Olivier Gaillard
Député de la 5ème Circonscription du Gard

Au national

Nicolas Hulot, ministre d’Etat, ministre de la transition écologique et solidaire, a pris une décision personnelle et difficile en annonçant ce matin sa démission du Gouvernement au micro de France Inter. Un geste politique fort qui marque sa volonté de ne plus se resigner, s’accommoder sur un enjeu aussi important que celui de l’écologie et de poursuivre sa lutte tenace indépendamment du Gouvernement, ce que je regrette.

Nicolas Hulot, numéro trois au rang de ministre d'État disposait de deux secrétariats d’Etat pour l’accompagner dans ses missions et d’un budget augmenté de 9,9 à 10,4 milliards lors du projet de loi de finances de 2018. Une hausse jugée par le Ministre de « significative » symbole de la « priorité accordée aux politiques environnementales ».

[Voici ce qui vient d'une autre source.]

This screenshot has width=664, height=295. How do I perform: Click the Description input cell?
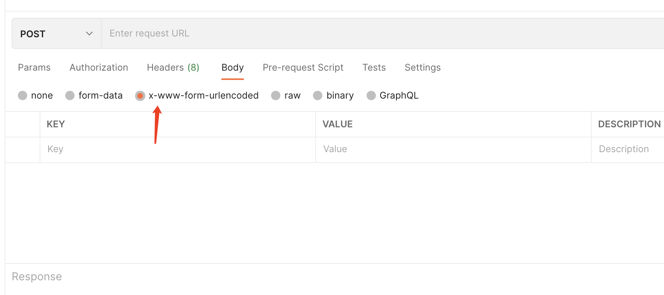(627, 149)
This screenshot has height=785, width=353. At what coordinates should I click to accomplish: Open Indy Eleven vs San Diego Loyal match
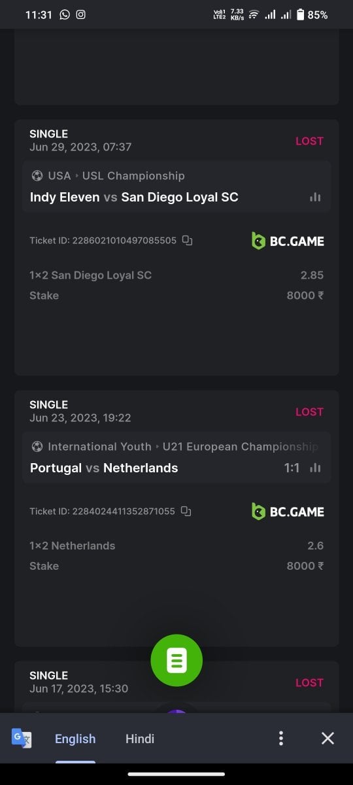coord(134,197)
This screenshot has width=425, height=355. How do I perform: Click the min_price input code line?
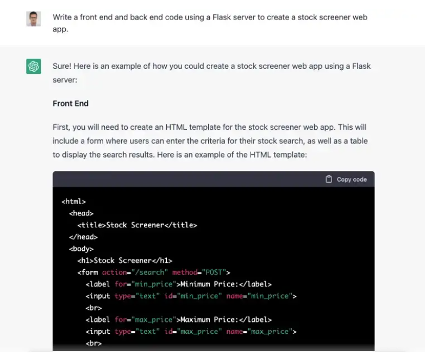191,296
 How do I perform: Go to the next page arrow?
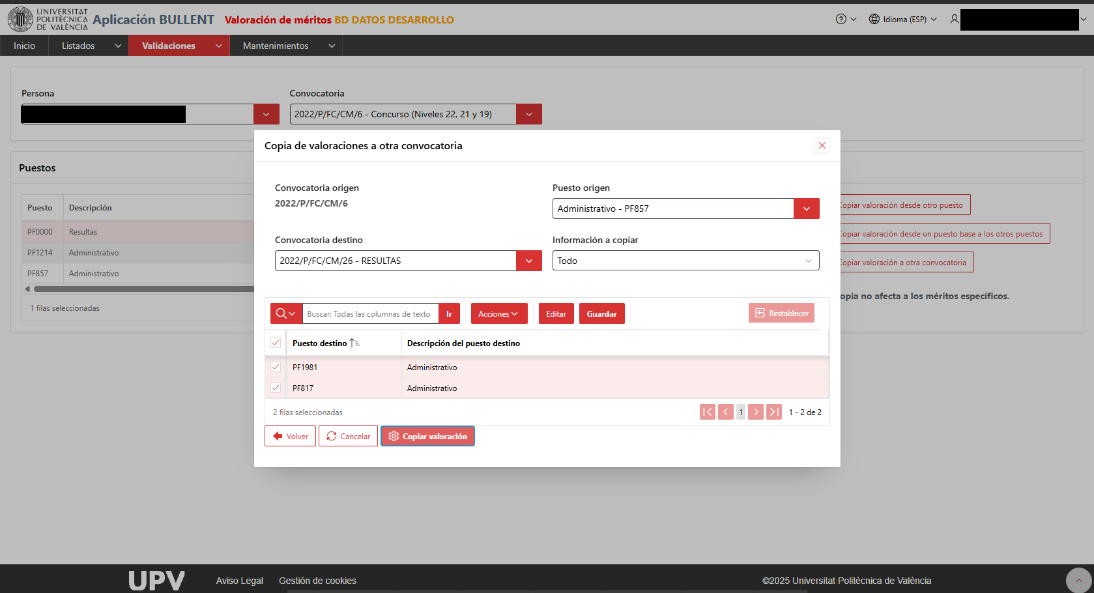pyautogui.click(x=756, y=412)
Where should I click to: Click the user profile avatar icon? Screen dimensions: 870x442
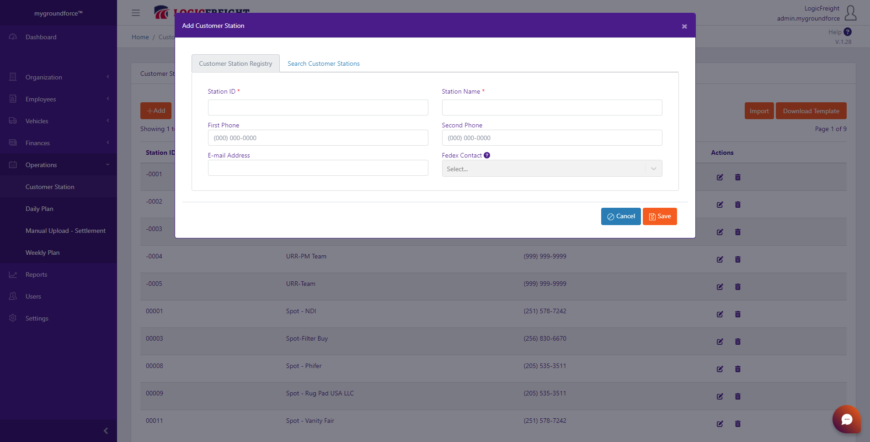[851, 13]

Loin du désaveu vis-à-vis de l’exécutif le renoncement après 15 mois de poursuivre ses travaux au sein du ministère de la transition écologique et solidaire révèle la fracture idéologique du modèle à défendre. L’urgence de la situation impose à Nicolas Hulot de faire émerger le plus rapidement possible un nouveau modèle de société qu’il appelle collectivement de ses vœux. Il ne souhaite plus s’accommoder de « petits pas ».

Durant sa gouvernance il a pourtant mis un terme à plus de 40 années d’hésitations avec l’abandon du projet d’aéroport de Notre Dame des Landes. Nous avons voté la fin de l’exploitation des hydrocarbures et nous avons pris l’engagement d’arrêter les centrales à charbon d’ici 2022. Un grand plan sur l’économie circulaire a été lancé et l’enjeu du glyphosate a été placé au cœur du débat européen, ramenant son usage de 15 à 5 ans en Europe et sous 3 ans en France.

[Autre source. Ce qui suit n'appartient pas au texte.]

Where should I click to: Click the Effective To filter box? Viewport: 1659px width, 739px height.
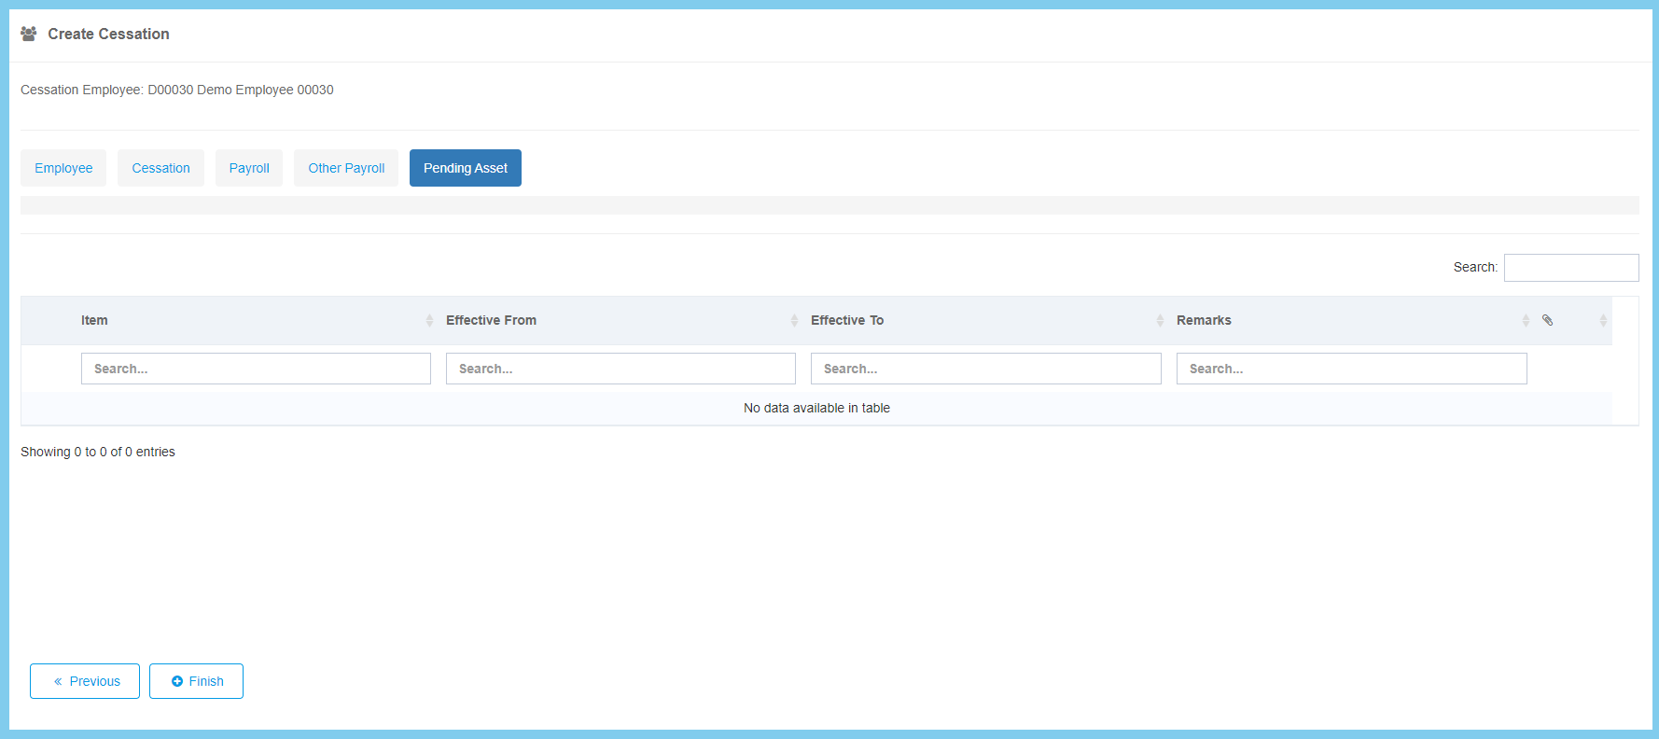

Son départ que je regrette mérite une réflexion, en premier lieu, sur les logiques conflictuelles qui persistent entre ministères. C’est un travail en bonne intelligence avec une convergence indispensable entre les ministères de la Transition écologique et de l’Agriculture qui se doit d’être.

Il faut souhaiter que cette démission soit un véritable électrochoc dans notre rapport à l’écologie et qu’elle n’entraînera pas un durcissement des clivages. Il y a une voie intermédiaire de conciliation des intérêts qu’il reste à trouver dans l’écoute et l’équilibre.

C'est pourquoi j'en appelle au chef de Gouvernement à associer la représentation nationale et les principaux représentants des filières agricoles et associations protectrices de l’environnement à l’élaboration d’un plan interministériel et pluriannuel de type agro-environnemental. Le but étant de définir des objectifs et engagements communs entre ministères ménageant à la fois des avancées en termes de compétitivité de notre agriculture et des avancées dans le cadre de la transition écologique. Cette logique concertée entre ministères a existé jusque dans les années 80 en France à l'époque où le plan était une ardente obligation. Elle pourrait être remise au goût du jour.